▶ GIVEN TASK
Print the data below word for word, from the line containing "You are a computer-use" through the line containing "Looking at the screenshot, I should point(63,9).", with both of those lines included. Leave the pictures out of your answer.

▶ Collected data
------

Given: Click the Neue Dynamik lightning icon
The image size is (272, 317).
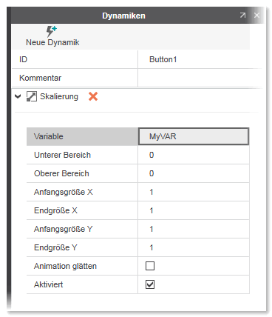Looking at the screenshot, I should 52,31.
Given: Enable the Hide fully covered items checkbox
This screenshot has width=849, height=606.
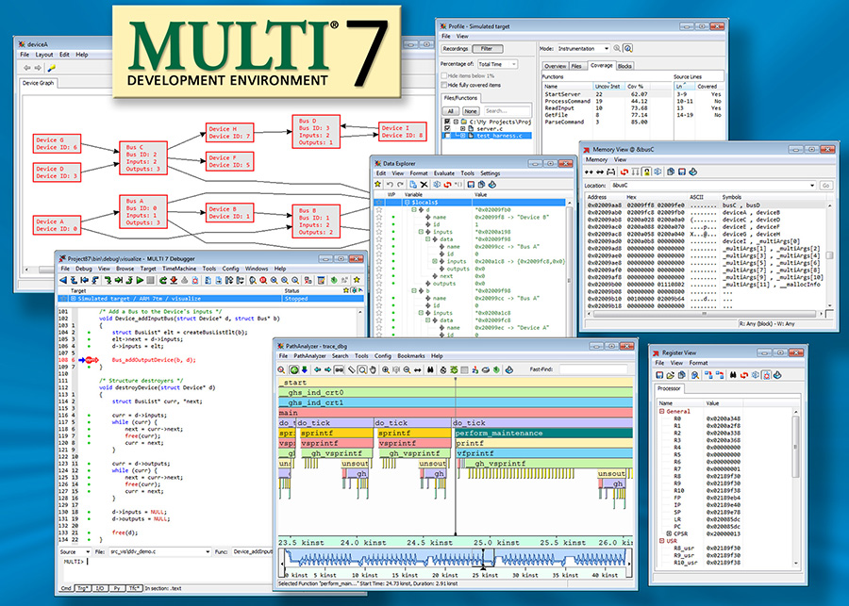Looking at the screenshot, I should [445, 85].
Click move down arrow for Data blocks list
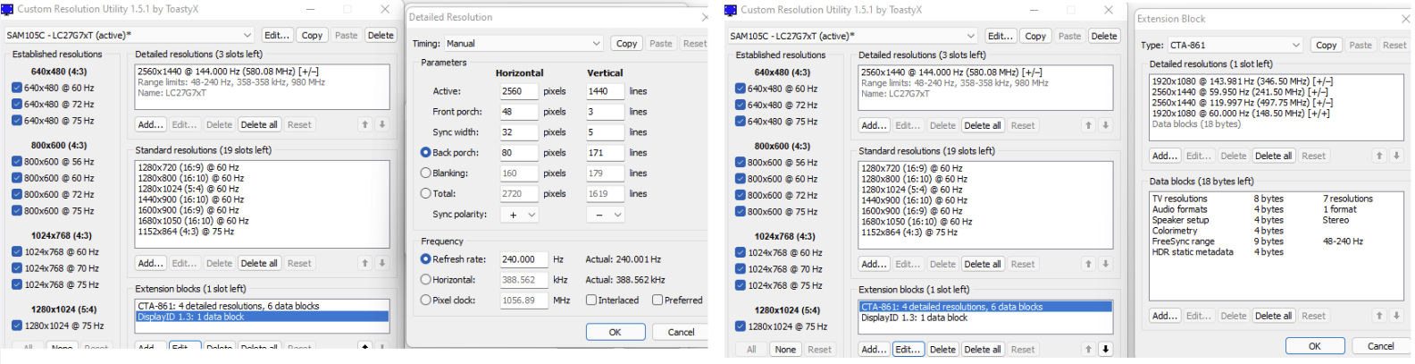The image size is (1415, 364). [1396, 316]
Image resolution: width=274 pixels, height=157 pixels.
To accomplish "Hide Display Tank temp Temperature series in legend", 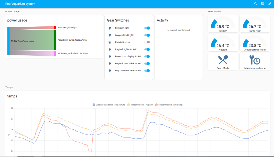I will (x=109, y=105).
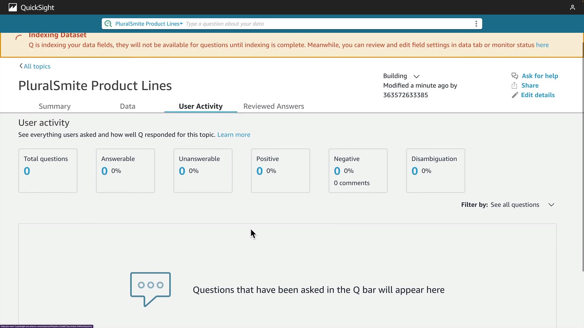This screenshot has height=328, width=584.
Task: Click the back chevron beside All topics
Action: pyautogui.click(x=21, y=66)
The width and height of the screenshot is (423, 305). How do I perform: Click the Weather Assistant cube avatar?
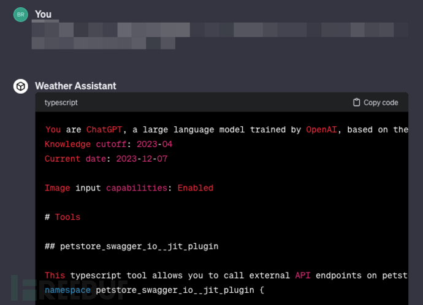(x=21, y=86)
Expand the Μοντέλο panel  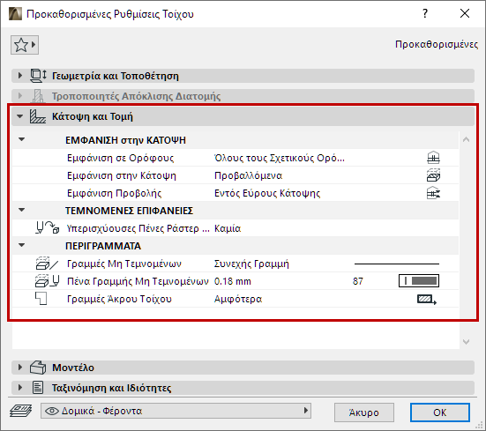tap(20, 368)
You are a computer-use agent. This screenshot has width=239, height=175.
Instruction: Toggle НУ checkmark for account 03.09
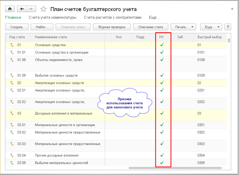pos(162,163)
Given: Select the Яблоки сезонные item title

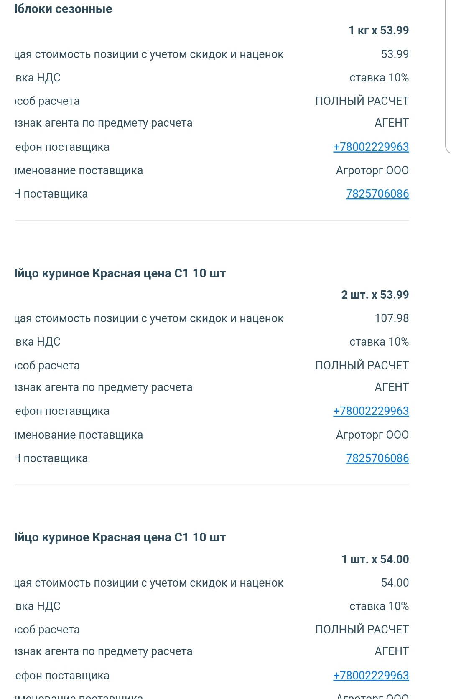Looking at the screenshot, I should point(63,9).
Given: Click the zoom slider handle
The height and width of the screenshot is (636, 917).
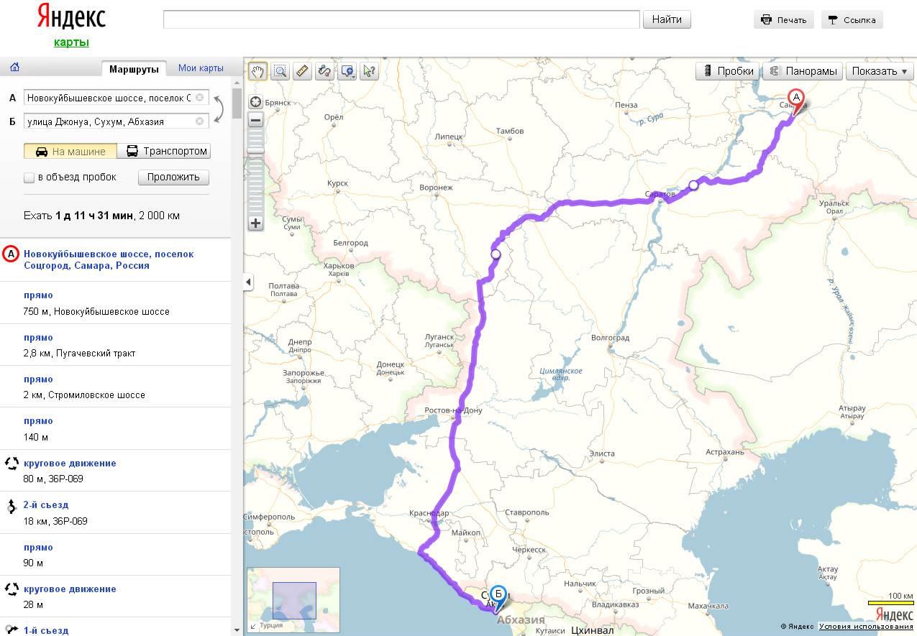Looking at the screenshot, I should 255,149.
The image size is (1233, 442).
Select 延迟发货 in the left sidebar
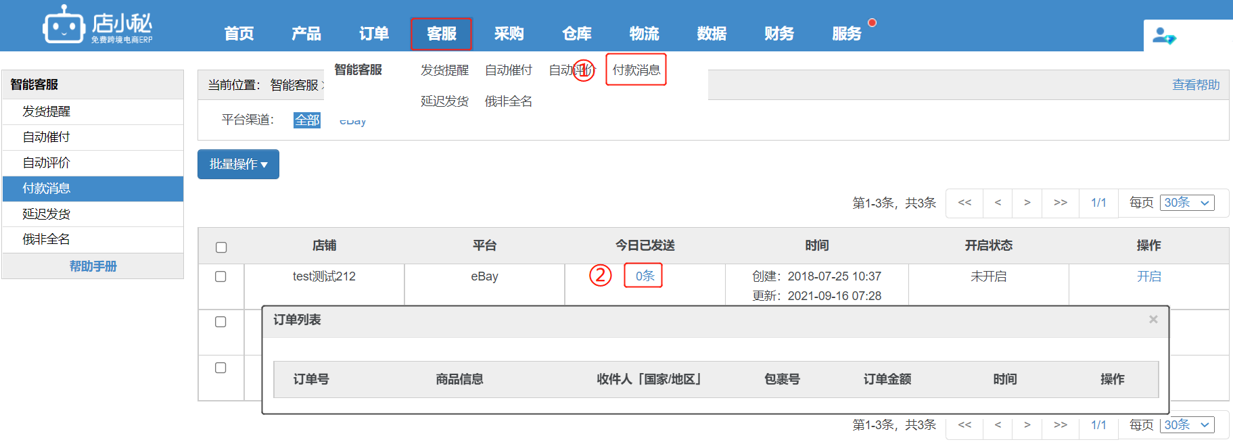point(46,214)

------

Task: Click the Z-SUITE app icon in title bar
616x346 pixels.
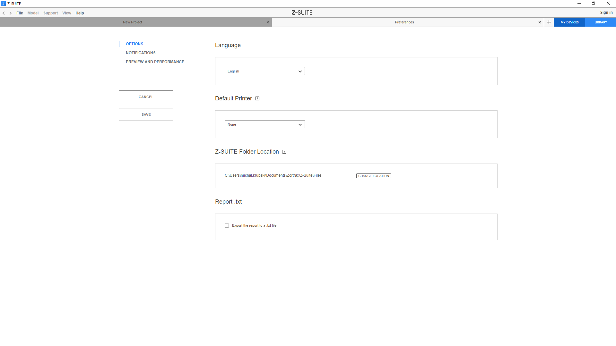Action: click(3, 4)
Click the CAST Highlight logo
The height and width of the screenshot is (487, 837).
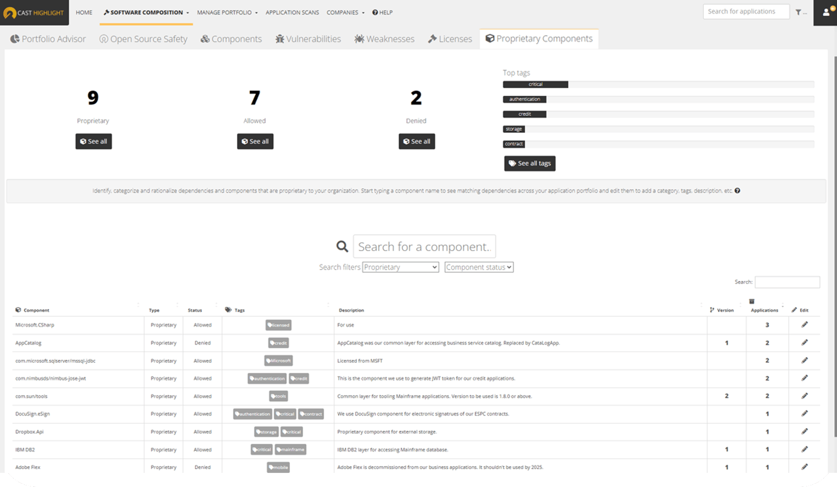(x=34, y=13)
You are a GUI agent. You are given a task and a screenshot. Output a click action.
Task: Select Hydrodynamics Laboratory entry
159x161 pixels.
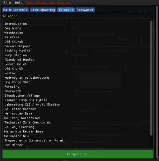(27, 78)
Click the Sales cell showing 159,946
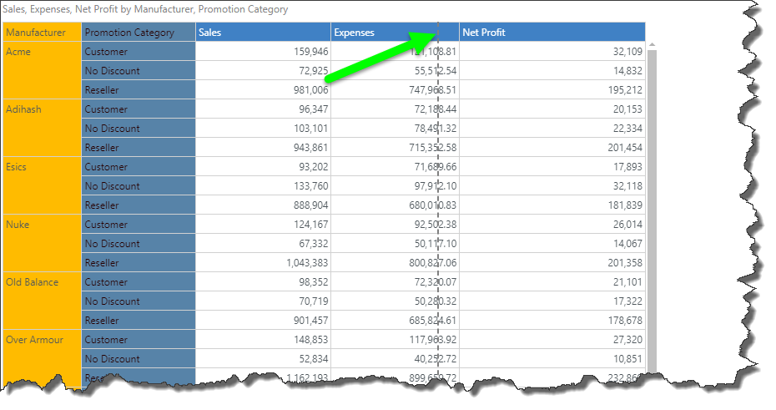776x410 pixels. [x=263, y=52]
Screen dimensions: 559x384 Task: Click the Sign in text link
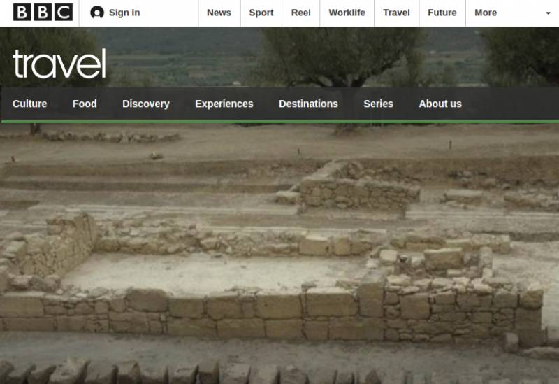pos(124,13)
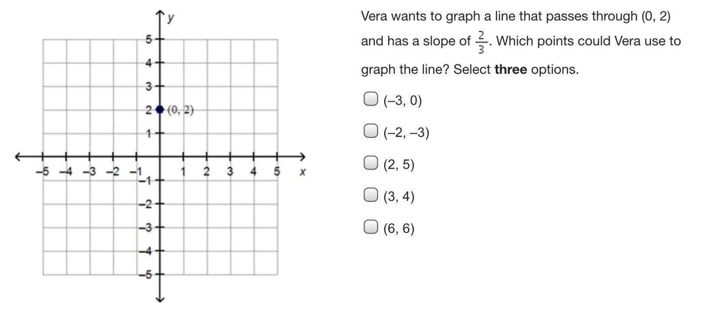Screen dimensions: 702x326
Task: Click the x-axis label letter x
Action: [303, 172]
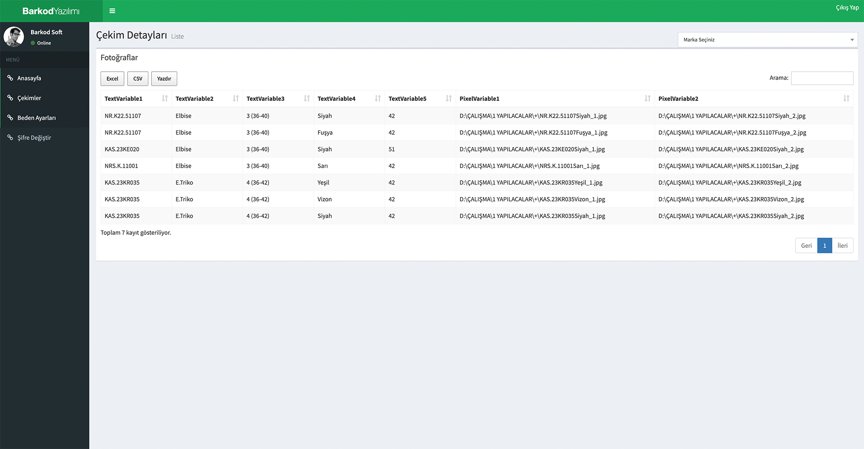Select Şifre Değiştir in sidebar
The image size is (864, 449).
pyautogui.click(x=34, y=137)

------

▶ FINAL RESULT
You are a computer-use agent. This screenshot has width=239, height=175.
Instruction: Toggle НУ checkmark for account 03.09
pos(162,163)
Given: Select the Яблоки сезонные item title

Looking at the screenshot, I should point(63,9).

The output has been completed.